Stored dataset items:

*** Begin section ***

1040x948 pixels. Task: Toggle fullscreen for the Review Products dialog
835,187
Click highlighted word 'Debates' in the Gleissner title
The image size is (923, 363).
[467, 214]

*** End section ***

_DIRECTIONS_
Copy the records out again word for word.

_RESPONSE FOR THIS EXERCISE_
1040x948 pixels. Task: Toggle fullscreen for the Review Products dialog
835,187
Click highlighted word 'Debates' in the Gleissner title
The image size is (923, 363).
[467, 214]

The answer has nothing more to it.